▶ _Exercises to complete_
**a.** List every place the Holland Molotov cocktail report names.
**b.** Carry on the news report about the Molotov cocktail attacks in Holland from where it stops.
Provided passage START
Posted at 5:30 PM, Nov 13, 2012
and last updated 2012-11-13 17:51:39-05

For the second time in two weeks, police say a home in the Holland area has been attacked with a Molotov cocktail.

The latest incident happened Monday night at a home inside the Leisure Estate Mobile Home Park.

On Halloween, a home on West 17th Street in Holland – just over two miles from Leisure Estate – had four explosives thrown at it.

The family that lives at the unit at the Leisure Estate Mobile Home Park told FOX 17 that around 8:30 Monday night, a bottle filled with flammable liquid hit the stairs leading to their front door. It didn’t break or ignite.

A couple of hours later, they say a Green Astrovan pulled into the driveway of the home. The home owner says the driver of the van showed him a gun and said, ‘You and your wife are dead.'”

The man who lives there with his wife and four children said he didn’t recognize either of the two men in the van. No shots were ever fired.

The home owner still says he’s scared for the safety of his family.

Josephine Flores’s home was attacked on October 31 by similar weapons.

“What if they would have killed somebody?” she asked FOX 17 on November 1. “What if my niece wouldn’t have been able to get out of the room?”

The Leisure Estate home owner tells FOX 17 he believes the attacks on him and his family were gang-related. He says he lost a home in Holland five years ago from a Molotov attack.
Provided passage END
Given entries START
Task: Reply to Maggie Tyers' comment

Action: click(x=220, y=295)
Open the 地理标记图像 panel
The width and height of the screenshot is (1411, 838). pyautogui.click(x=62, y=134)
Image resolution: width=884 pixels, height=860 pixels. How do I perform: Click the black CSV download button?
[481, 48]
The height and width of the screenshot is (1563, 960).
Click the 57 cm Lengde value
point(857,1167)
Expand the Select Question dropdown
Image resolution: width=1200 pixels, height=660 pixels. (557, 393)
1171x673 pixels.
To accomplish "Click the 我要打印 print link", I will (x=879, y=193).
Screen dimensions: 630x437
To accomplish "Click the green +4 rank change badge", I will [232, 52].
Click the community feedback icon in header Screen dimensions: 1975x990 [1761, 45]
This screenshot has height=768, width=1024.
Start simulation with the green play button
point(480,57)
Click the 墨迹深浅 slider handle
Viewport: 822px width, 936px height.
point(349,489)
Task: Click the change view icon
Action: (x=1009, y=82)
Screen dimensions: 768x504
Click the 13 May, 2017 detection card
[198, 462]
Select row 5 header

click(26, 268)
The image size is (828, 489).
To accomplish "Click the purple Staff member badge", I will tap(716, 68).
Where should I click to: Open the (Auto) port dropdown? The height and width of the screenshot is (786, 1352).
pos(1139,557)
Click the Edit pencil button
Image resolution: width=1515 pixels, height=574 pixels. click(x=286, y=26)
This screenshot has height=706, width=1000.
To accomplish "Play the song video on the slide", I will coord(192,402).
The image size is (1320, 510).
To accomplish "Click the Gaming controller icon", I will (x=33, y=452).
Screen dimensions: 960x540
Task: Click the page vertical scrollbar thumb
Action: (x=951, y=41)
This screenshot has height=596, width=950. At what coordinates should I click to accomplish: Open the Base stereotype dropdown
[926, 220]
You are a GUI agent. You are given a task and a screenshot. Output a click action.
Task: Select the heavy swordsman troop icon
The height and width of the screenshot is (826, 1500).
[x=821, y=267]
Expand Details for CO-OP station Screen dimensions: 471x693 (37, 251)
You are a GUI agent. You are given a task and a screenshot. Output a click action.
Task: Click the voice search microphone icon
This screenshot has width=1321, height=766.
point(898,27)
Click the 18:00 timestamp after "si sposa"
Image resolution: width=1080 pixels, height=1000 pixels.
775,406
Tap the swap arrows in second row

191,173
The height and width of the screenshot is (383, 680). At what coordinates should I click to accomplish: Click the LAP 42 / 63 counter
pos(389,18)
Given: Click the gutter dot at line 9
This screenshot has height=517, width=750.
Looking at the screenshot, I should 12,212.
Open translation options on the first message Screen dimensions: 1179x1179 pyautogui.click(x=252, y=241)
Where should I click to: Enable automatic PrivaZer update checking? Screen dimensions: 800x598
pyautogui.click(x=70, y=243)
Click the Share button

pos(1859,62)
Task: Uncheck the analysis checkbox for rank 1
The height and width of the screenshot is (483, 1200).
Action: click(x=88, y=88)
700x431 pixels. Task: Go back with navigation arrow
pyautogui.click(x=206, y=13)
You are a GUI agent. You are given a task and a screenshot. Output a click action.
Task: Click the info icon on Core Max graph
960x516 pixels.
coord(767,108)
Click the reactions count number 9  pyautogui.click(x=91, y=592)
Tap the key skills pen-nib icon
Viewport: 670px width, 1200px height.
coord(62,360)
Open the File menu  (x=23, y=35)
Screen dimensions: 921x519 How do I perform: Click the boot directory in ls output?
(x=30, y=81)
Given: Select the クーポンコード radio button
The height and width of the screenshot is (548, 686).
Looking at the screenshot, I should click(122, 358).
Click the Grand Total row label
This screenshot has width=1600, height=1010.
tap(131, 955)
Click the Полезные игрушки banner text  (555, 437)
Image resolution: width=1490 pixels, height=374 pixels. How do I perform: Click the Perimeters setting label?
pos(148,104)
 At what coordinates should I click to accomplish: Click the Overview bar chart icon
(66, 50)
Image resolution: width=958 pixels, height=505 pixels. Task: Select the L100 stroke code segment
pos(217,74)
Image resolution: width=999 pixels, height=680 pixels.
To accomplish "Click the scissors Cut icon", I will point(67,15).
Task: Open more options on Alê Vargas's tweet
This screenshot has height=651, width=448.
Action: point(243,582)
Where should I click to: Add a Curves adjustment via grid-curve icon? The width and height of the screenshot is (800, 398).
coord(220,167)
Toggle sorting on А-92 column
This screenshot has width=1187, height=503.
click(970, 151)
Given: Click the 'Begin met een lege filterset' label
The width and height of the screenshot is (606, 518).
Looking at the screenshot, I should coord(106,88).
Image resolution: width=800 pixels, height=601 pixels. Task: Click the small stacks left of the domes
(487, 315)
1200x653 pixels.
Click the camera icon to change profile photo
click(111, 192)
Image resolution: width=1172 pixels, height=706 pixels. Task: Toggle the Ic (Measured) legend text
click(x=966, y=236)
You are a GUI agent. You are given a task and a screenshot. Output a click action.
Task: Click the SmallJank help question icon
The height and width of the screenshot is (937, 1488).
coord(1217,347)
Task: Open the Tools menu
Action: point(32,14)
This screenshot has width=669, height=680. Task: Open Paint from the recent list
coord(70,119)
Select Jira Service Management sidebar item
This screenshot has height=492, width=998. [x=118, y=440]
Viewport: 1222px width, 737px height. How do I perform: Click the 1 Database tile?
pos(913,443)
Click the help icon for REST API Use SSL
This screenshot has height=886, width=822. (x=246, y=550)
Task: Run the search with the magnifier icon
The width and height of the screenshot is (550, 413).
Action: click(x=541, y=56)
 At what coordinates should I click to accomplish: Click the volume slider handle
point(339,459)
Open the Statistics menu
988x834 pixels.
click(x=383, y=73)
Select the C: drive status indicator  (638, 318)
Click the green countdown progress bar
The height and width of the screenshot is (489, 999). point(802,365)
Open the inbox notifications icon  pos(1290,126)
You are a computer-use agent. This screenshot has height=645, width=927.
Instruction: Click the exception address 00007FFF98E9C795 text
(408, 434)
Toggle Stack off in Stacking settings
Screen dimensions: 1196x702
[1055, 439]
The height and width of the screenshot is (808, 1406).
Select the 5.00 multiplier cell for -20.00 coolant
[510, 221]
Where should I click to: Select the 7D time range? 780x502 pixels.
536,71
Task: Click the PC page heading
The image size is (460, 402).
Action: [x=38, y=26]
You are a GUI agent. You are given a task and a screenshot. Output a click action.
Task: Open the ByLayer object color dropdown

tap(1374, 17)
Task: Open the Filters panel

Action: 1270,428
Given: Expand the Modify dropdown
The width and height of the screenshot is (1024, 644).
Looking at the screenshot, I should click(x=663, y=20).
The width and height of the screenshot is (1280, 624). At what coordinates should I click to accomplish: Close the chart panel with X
Given entries END
▶ _Response list_
**a.** Holland; Leisure Estate Mobile Home Park; West 17th Street

**b.**
He says gang activity in the Holland area is becoming a real problem.

FOX 17 took the question to the Ottawa County Sheriff’s Department.

Lieutenant Mark Bennett says the acts “from an investigative standpoint, appear to be associated with gang activity.”

But that doesn’t mean the two incidents involving the explosives are tied together in any way. Bennett says every crime has to be treated individually.

“As we put it in a broader perspective of crime prevention, that becomes more of an issue: is it gang-related? Is it not?”

The key to curbing the crimes is a vocal community.

“Suspicious type vehicles, small little skirmishes around the neighborhood. Those kinds of things that go unreported. I think it’s important to report those because that’s how we build information.”

Bennett says people are normally afraid of coming forward, but it’s vital to success investigations that they do.